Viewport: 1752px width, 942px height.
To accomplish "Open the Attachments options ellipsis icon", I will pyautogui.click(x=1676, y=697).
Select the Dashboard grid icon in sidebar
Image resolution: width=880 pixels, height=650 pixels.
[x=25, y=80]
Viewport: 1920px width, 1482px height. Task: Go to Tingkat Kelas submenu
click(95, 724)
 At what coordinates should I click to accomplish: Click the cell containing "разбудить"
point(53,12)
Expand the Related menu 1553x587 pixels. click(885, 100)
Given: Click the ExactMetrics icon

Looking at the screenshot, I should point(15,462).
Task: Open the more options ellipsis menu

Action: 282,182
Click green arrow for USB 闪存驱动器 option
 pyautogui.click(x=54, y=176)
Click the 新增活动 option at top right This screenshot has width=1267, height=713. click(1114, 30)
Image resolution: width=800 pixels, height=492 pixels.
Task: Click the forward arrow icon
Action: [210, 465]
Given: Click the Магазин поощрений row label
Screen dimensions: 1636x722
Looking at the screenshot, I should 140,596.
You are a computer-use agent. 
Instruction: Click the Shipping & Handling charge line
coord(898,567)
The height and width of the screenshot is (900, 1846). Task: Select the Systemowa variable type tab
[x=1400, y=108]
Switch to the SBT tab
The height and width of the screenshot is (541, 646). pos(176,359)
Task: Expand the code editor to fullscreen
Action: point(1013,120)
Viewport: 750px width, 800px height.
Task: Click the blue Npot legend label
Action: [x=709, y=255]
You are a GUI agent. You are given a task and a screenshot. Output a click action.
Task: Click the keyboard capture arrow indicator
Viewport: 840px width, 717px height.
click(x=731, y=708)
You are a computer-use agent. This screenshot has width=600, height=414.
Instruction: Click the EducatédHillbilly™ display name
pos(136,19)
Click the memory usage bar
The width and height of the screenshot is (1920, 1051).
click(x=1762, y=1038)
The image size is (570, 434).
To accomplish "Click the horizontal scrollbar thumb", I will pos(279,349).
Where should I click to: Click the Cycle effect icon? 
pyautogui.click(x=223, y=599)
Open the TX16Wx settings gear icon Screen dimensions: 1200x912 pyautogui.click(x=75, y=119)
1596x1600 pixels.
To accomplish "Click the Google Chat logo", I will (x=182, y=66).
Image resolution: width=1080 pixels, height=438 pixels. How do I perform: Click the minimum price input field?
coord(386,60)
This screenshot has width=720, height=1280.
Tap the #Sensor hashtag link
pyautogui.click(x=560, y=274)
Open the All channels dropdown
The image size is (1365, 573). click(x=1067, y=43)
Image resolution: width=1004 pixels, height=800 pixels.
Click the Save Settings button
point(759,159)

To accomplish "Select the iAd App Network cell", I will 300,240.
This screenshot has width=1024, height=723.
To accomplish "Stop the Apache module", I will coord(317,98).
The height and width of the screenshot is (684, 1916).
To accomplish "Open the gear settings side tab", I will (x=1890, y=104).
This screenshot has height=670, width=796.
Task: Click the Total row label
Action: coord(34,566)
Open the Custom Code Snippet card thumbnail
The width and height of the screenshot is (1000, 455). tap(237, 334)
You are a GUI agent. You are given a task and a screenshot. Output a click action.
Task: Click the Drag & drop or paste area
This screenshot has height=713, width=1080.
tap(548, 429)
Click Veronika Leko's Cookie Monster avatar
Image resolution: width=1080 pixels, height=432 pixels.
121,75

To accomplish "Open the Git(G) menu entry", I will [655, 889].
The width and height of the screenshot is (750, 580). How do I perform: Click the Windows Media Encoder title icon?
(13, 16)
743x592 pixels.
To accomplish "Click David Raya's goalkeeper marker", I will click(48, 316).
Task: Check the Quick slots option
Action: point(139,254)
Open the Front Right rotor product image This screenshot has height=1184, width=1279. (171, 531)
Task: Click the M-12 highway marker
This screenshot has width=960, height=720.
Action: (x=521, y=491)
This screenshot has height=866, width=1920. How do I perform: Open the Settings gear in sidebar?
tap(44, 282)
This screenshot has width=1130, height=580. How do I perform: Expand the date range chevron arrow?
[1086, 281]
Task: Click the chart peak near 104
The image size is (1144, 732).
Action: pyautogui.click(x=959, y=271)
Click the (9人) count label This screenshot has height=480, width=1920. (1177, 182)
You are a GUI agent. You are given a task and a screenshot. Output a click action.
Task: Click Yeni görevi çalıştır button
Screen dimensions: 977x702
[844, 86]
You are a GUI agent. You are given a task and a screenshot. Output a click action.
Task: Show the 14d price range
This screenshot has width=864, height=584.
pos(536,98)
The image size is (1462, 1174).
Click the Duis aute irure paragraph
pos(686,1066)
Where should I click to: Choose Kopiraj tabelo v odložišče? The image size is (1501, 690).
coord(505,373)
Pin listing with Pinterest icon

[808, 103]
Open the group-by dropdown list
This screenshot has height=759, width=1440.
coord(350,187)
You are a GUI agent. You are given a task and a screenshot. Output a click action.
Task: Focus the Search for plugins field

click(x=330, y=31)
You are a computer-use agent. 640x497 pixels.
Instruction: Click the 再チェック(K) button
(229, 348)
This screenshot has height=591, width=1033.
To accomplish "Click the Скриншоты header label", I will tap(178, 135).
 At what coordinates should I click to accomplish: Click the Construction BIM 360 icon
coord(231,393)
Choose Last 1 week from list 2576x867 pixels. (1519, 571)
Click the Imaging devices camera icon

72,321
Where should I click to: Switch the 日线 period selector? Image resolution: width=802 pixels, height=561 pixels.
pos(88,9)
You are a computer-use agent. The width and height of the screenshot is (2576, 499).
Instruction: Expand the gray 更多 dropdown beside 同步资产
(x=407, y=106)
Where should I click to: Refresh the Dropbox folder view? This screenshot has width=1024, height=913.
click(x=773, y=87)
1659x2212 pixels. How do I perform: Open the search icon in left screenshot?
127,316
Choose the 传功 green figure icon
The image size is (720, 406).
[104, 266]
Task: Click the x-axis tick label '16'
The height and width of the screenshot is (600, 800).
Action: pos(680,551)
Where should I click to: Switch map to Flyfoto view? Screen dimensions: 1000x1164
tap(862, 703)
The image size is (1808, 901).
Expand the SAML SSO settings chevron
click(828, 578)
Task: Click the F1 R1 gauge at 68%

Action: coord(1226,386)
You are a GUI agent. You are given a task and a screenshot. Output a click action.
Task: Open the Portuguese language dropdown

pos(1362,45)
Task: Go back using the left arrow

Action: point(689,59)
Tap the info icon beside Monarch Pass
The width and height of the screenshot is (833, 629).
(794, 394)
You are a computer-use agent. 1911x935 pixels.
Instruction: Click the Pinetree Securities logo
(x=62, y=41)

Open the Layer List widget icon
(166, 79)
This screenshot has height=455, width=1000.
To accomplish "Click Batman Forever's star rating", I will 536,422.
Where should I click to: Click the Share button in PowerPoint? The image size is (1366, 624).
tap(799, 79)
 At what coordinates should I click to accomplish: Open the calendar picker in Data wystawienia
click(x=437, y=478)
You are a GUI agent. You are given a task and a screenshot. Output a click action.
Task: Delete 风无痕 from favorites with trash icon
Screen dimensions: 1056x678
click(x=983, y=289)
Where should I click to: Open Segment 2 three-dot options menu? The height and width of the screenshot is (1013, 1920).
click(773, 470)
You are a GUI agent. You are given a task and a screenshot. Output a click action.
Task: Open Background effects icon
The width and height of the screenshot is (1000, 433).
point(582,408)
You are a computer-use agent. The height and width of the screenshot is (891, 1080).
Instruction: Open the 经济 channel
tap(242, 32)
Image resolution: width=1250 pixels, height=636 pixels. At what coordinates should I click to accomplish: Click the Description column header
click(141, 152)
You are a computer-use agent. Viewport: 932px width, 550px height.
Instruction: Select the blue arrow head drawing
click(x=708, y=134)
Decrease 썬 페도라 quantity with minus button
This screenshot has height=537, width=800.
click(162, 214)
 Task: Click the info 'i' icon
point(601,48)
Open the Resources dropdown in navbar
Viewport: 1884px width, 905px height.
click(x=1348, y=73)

□ □ □ □ □ □ □

Aim of the task
Copy every line of the data above in which the string "computer" appears.

Written solution
You are a computer-use agent. 
You are a computer-use agent. This screenshot has width=600, height=414.
You are a computer-use agent. 640x497 pixels.
You are a computer-use agent. The width and height of the screenshot is (2576, 499).
You are a computer-use agent. 1911x935 pixels.
You are a computer-use agent. The height and width of the screenshot is (891, 1080).
You are a computer-use agent. Viewport: 932px width, 550px height.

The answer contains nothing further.